Land based learning can have a significant impact on a teachers instructional strategies as well as provide students with a connection to both their "place" as well as to the topics within the curriculum.
Impact on the Teacher
Operating a land based program or incorporating it into a class structure can be very beneficial not only to the students but to the Teacher as well. It can aid in classroom teaching, help strengthen grow of a teacher's understanding of indigenous knowledge practices and provide an avenue of incorporating them into their teaching.
- Culturally relevant teaching: For a teacher to be able to operate a land based program the teacher must first know how to develop culturally relevant material. This means that the educator needs to understand the culture that is around them. Melissa Oskineegish put it best with this in mind "Developing a culturally relevant teaching practice is the same as culturally responsive schooling, as it requires educators to be willing to actively engage and learn from both the students they are teaching, and the community that they are teaching in" (pg.7, 2015)

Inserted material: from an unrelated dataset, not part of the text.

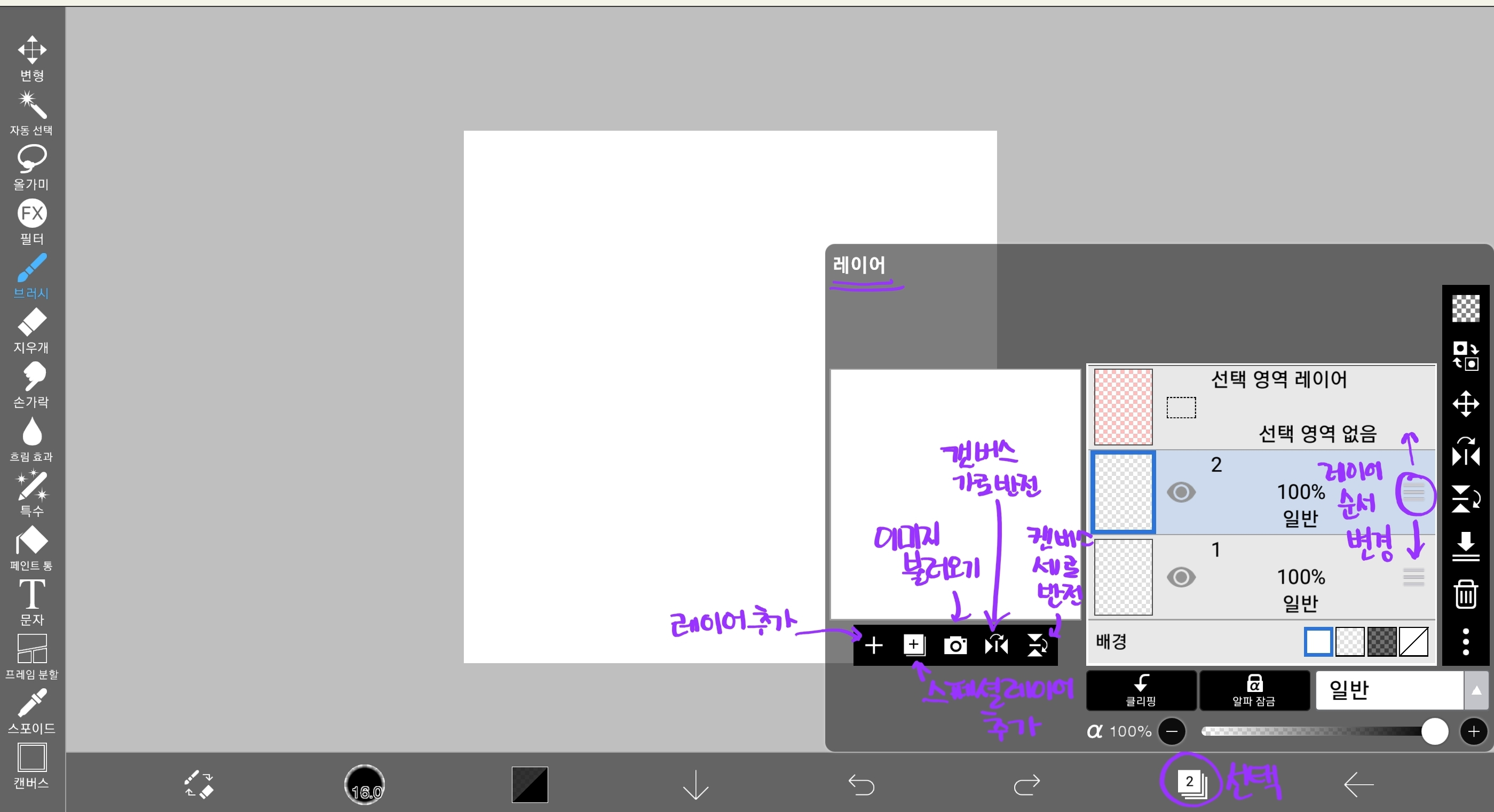The image size is (1494, 812).
Task: Click the plus add layer button
Action: pyautogui.click(x=873, y=645)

- Environmental Teaching Component: Once the above has been complete, curriculum can be applied. Roberta Bondar wrote a great document on how to provide students with an environmentally responsive education called Shaping Our Schools, Shaping Our Future (which is used by the The Ontario Ministry of Education) and this pairs very well with the The Ontario Ministry of Educations: Ontario First Nation, Métis, and Inuit Education Policy Framework. The framework makes specific reference to what it gives teachers: "All teachers will be equipped with the knowledge and skills to effectively model and teach environmental education, individually and in collaborative practice. Teachers will have access to the professional development required to build their competence and confidence in delivering environmental education." (Ontario Ministry of Education, p5, 2007).
- Facilitator rather then Educator: With land based learning there is a heavy reliance on local knowledge coming from elders and knowledge holders. These individuals are able to present the material in a more meaningful way then the educator could. The role of the educator instead is to help facilitate this learning and later scaffold it with the educational subject matter (science, math, literacy, etc.)
Impact on the Students
The impact this type of programming can have on students is astounding. It can provide a gate way for student's to not only connect with their culture and identity but can can also to make learning connections.
- Learning Theories: there are generally four major learning theories; behaviourism, cognitivism, constructivism and connectivism. Where the behaviourism and cognitive sides are, is learning as an external process with external factors having an affect on how we learn (Santrock et al., 2004, p. 223) and that these are the foundational theories of learning. With the constructivist theory, we see learners trying to create meaning, rather than be filled with knowledge. Which then makes them more independent learners. (Siemens, 2005). Lastly we have connectivism where learning occurs by forming connections.
- These are self evident in Land Based programs where the child's foundational knowledge of the land being put to use in a variety of different activities and lessons (animal skinning, tradition story telling, wild medicines/edibles, etc). From here we see that students then are able to gain meaning (both cultural and educational) through these activities.They, lastly, they form connections, whether it's a deeper connection to the land and environment around them or to education topics covered previously in class.
- Learning from the Community: One of the major aspects of land based education with indigenous learners is that it is not always lead by the educator themselves. Much of the time it is lead by community elders or knowledge holders. This allows the learners to form deeper connections with the subject matter being presented.